REQUIREMENT
Find every line in the entries that holds the string "dropdown" and report it.

Stored items
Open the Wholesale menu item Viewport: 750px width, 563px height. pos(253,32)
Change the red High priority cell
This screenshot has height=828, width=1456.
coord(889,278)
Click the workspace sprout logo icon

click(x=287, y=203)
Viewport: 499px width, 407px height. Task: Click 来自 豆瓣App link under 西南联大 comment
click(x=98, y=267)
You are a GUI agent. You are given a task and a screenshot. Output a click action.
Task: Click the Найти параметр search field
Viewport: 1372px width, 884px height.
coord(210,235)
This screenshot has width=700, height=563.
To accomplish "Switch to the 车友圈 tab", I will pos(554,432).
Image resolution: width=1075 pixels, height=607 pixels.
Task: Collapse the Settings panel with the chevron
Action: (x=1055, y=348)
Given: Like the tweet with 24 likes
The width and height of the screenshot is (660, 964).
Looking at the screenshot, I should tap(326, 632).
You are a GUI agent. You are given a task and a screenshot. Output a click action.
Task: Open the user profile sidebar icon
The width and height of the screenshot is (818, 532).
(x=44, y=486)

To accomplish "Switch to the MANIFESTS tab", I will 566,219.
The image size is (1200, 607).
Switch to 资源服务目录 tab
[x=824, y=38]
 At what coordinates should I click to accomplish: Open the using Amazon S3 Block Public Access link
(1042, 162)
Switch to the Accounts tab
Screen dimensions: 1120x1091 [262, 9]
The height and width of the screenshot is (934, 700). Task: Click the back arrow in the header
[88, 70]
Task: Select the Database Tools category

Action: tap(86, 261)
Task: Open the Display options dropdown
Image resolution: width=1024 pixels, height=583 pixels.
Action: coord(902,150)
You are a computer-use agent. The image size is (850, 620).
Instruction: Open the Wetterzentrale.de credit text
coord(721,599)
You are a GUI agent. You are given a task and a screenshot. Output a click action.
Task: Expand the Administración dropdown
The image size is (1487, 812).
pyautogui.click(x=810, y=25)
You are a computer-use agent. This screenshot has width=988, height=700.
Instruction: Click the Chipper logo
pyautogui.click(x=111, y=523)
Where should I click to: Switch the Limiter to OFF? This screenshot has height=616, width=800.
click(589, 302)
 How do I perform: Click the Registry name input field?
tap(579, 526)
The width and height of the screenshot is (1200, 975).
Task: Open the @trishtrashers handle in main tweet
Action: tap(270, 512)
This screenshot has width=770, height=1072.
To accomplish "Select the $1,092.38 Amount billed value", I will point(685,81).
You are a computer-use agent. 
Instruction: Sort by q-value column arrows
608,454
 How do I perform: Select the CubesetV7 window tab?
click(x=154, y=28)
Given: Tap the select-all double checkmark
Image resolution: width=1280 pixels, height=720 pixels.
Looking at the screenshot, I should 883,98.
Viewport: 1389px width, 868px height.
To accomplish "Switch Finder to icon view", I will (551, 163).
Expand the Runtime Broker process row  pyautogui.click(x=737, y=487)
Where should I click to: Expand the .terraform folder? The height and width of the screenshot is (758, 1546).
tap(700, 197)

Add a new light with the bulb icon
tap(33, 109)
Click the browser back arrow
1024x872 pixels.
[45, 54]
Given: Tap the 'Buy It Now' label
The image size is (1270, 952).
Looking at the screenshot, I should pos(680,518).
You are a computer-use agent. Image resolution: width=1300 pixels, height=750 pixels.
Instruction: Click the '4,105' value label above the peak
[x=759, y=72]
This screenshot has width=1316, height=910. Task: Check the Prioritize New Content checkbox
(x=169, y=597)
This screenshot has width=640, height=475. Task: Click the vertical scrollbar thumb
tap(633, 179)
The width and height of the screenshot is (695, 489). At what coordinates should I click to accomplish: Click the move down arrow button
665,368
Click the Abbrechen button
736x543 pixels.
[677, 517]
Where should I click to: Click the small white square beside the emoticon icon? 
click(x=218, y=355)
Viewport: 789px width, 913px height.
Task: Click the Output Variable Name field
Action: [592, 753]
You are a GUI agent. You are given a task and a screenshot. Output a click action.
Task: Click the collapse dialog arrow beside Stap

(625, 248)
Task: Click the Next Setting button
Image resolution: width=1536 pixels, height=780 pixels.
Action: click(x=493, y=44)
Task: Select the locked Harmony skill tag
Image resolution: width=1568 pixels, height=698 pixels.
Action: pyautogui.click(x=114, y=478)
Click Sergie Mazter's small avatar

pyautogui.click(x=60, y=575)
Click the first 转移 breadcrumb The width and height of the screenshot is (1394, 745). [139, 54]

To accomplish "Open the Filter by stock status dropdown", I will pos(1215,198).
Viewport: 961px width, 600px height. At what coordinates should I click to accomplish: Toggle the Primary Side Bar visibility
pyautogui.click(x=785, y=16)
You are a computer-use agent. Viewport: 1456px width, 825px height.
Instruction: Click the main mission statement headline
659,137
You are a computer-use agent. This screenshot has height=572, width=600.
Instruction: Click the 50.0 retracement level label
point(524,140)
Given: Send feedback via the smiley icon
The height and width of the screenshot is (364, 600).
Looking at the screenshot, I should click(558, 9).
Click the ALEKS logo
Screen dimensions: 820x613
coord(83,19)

TASK SOLUTION
Task: Open the Display options dropdown
Task: Expand the Administración dropdown
To accomplish "Open the Filter by stock status dropdown", I will pos(1215,198).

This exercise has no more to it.